Réellement, Gere est fantastique à observer, il reste imperturbable sous les insultes, dans les circonstances, comme si rien ne l’affectait. Voilà un acteur qui mériterait qu’on lui présente plus souvent des rôles de composition.
Ethan Hawke qui est un acteur que je n’ai jamais vraiment apprécié, m’a complètement bluffée ici dans le rôle de « Sal », le flic qui ferait n’importe quoi pour de l’argent. Son meilleur ami, qui tente tant bien que mal de lui remonter le moral est joué par Brian O’Byrne et c’est Lili Taylor qui interprète l’épouse enceinte et asthmatique de Salvatore Procida.
Ethan Hawke avait déjà tourné avec Antoine Fuqua dans « Training Day », un film que je regrette ne pas avoir vu.
Quant à Don Cheadle – un acteur que j’apprécie énormément depuis le poignant « Hotel Rwanda - il est le détective Butler, flic infiltré depuis 2 ans, lui aussi au bout du rouleau ; sa mission lui a coûté son mariage, elle va aussi lui coûter son amitié et s’il ne fait pas gaffe, elle lui coûtera aussi sa promotion, surtout avec un pitbull de futur chef de service comme l’agent Smith.

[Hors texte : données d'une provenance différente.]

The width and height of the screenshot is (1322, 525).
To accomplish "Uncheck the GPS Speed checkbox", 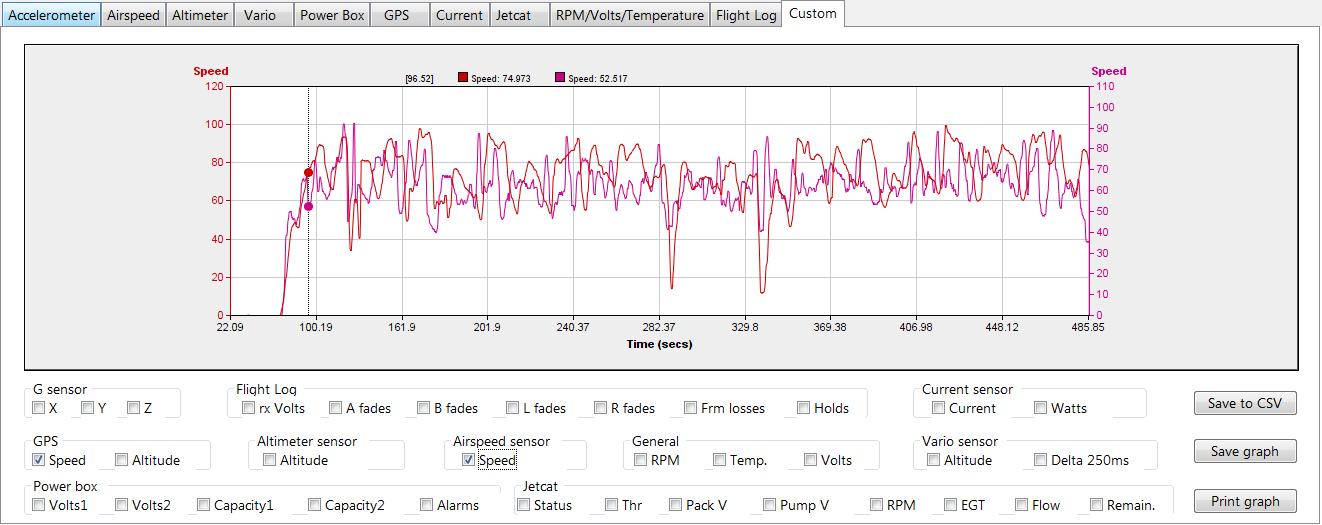I will click(38, 460).
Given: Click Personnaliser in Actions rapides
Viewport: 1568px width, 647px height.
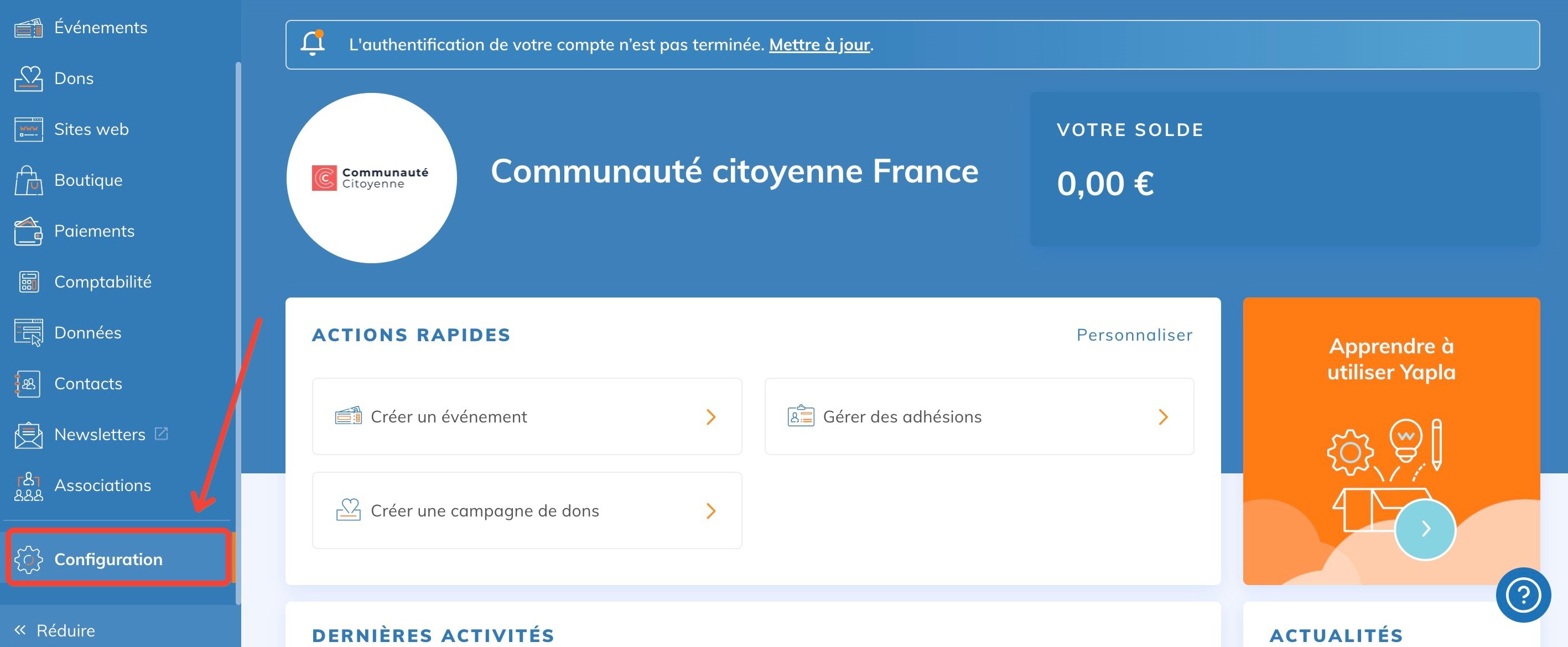Looking at the screenshot, I should point(1134,335).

Elle est jouée par une Ellen Barkin en grande forme, hargneuse et détestable à souhait.
Le supérieur direct de Butler est interprété par Will Patton, un acteur que l’on ne voit pas assez souvent au cinéma à mon gré.
Wesley Snipes joue avec beaucoup de réalisme son ami, chef de gang, qui aimerait se sortir du bourbier dans lequel il vit et qui a des problèmes avec « Red » son second, qui voudrait devenir le chef du gang. Ce « Red » est interprété par Michael K. Williams.

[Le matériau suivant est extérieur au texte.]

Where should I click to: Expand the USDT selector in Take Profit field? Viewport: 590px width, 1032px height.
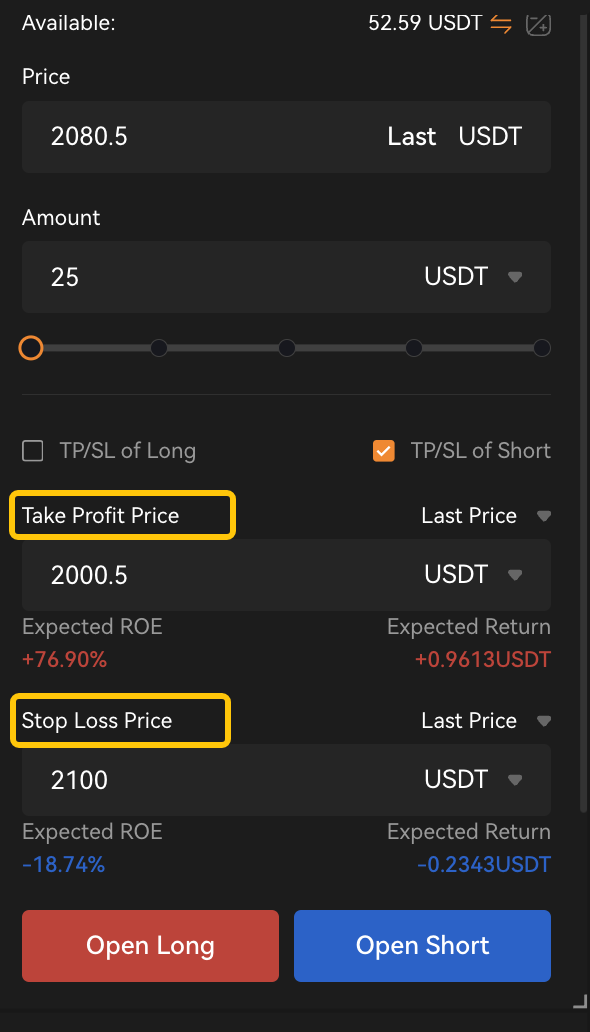pos(515,574)
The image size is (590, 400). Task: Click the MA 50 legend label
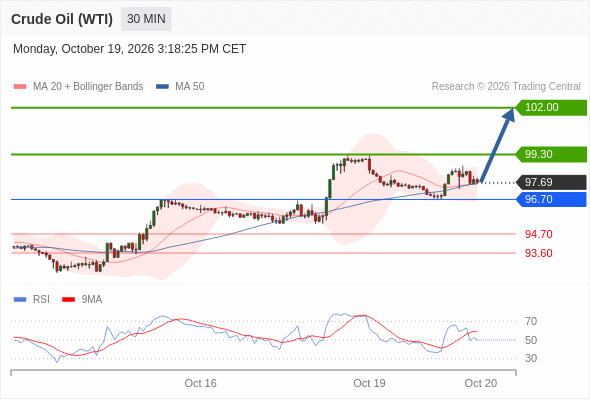coord(190,87)
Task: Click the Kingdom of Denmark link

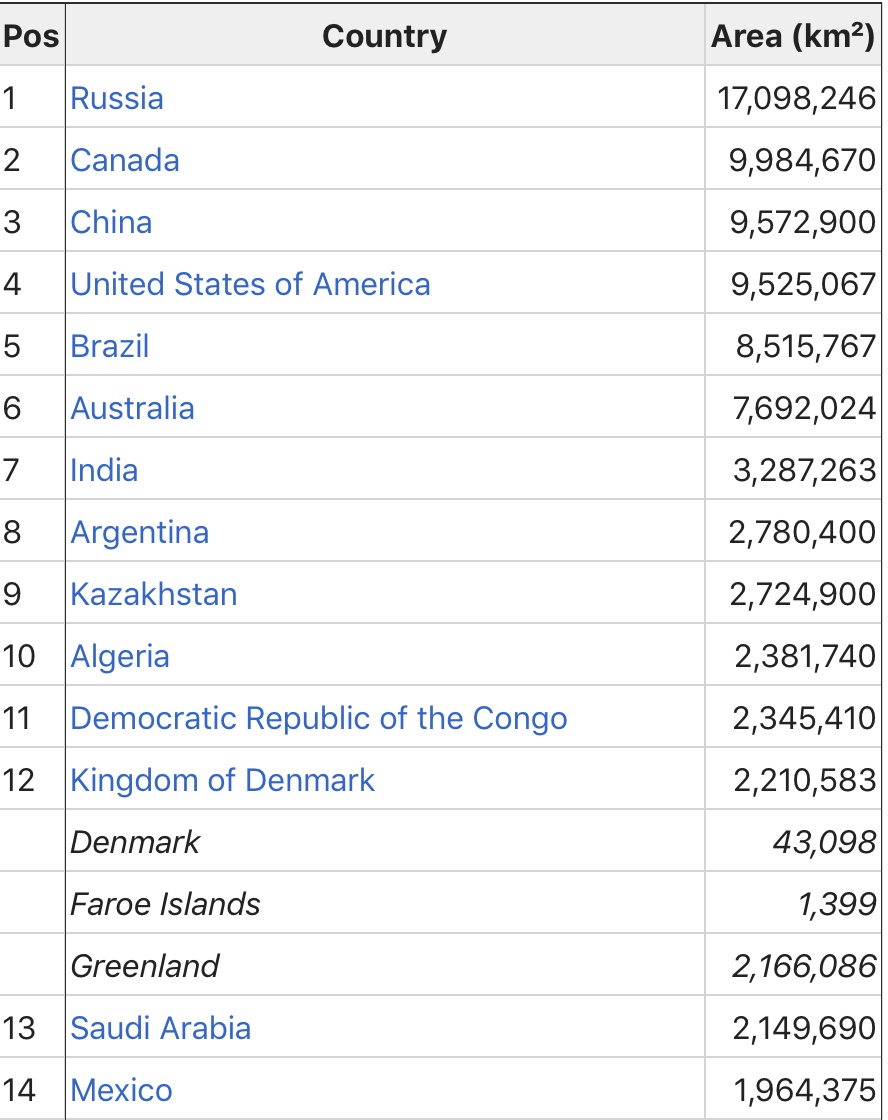Action: point(222,781)
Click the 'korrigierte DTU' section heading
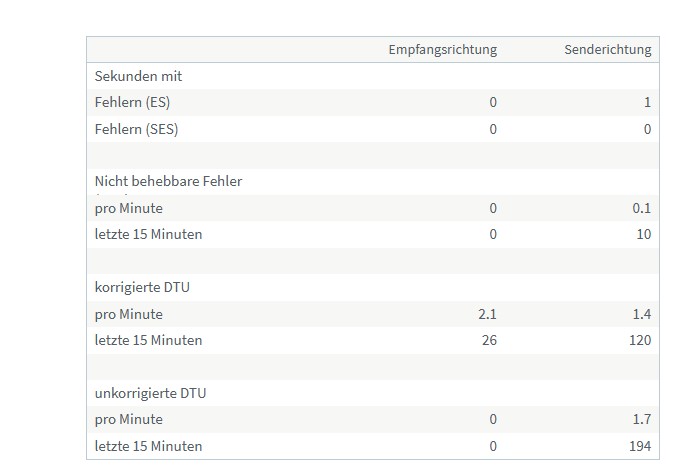 pyautogui.click(x=142, y=287)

« Brooklyn’s Finest » est un film où tout le monde baigne dans l’illégalité, les flics comme la pègre. Ici on est loin de policiers nets et intègres, comme « We Own the night » par exemple. Sur fond de bas quartiers de Brooklyn, on trouve bien quelques clichés sur la manière de présenter les trafiquants de drogue noirs, utilisant le mot « motherfucker » (pudiquement traduit par « enfoiré ») à tout bout de champ, avant ou après chaque mot d’une seule phrase. Peut-être cela correspond-t-il à la réalité, mais ça fait quand même très « cliché ».
Antoine Fuqua, le réalisateur, a rencontré pas mal de difficultés de la part des autorités pour filmer dans Brownsville, vu la violence et la corruption qui y règnent ; mais comme il le dit très justement = « c’est important de filmer, là où le scénariste situe son histoire ».

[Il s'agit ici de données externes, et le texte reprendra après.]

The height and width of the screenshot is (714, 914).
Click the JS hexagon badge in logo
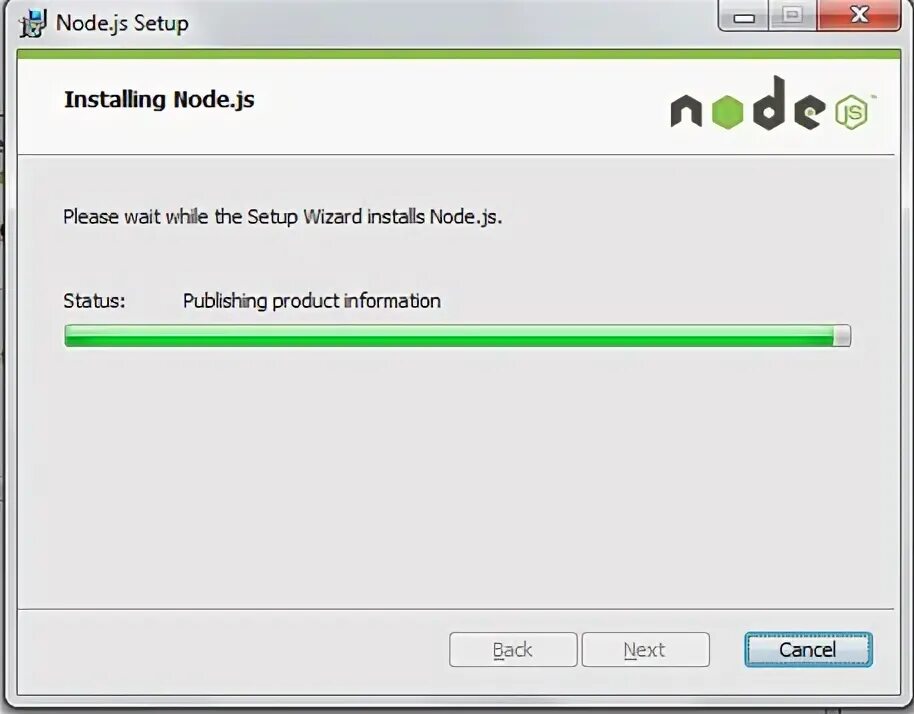click(852, 112)
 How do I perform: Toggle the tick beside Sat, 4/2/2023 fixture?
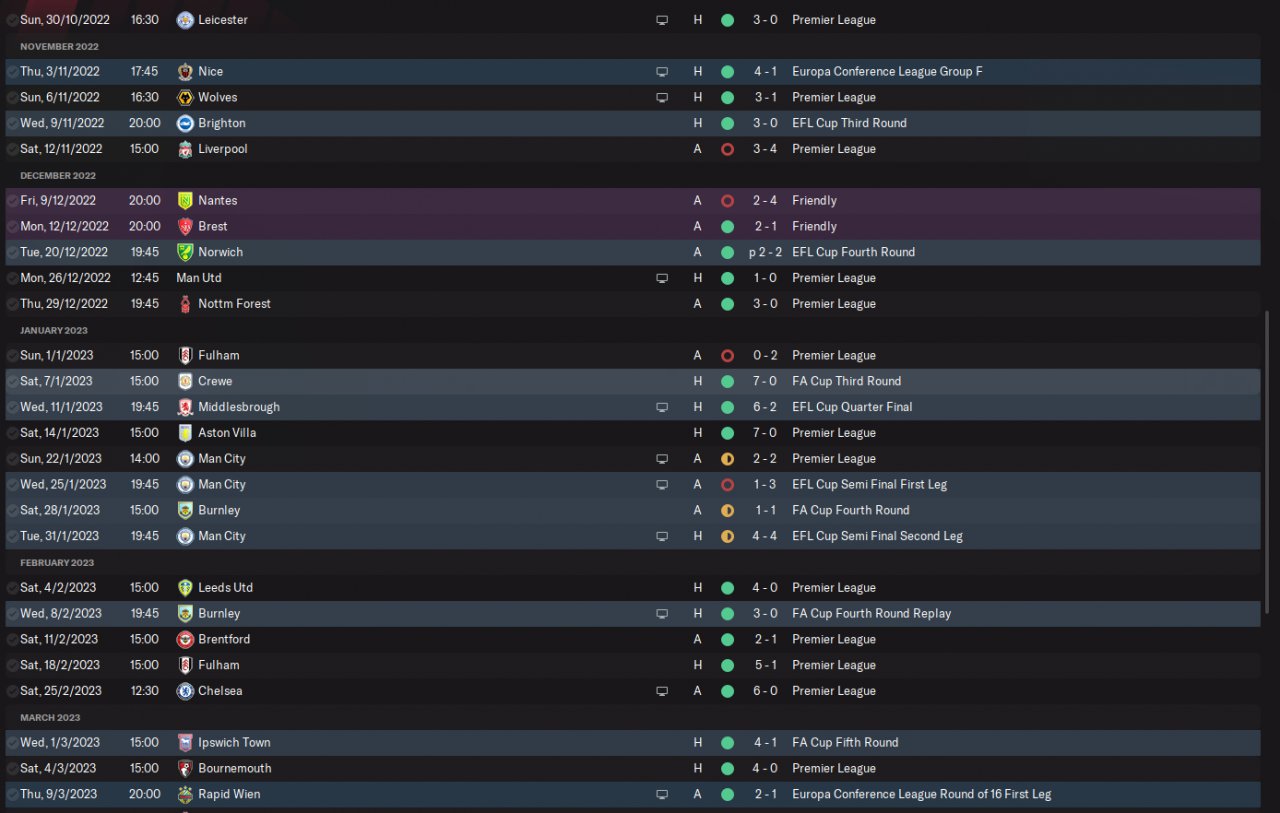[12, 588]
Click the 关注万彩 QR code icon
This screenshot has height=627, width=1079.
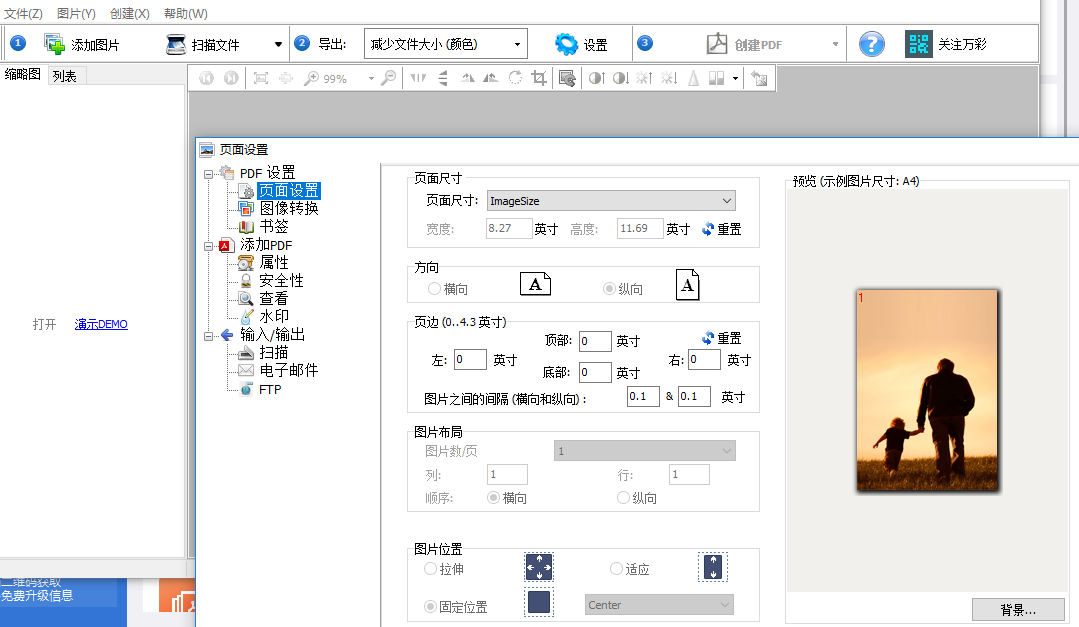pos(918,42)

Quant à ce scénariste, Michael C. Martin, il est un ancien employé du métro blessé lors d’un accident de voiture il y a 6 ans. Afin de remplacer la voiture complètement détruite, il se cherchait des revenus supplémentaires et participa à un concours de scénarios dont le premier prix était de 10.000 $. Il ne gagna pas ce premier prix, mais il lui fut conseillé d’envoyer son travail à plusieurs studios et finalement, il fut remarqué par un producteur. Un conte de fées moderne en quelque sorte !
Je recommande vivement le film, surtout pour son interprétation ; c’est une histoire qui ne fait vraiment pas dans la dentelle et on sort un peu secoué quand même. Un vrai bon film policier et noir de chez noir (sans jeu de mots).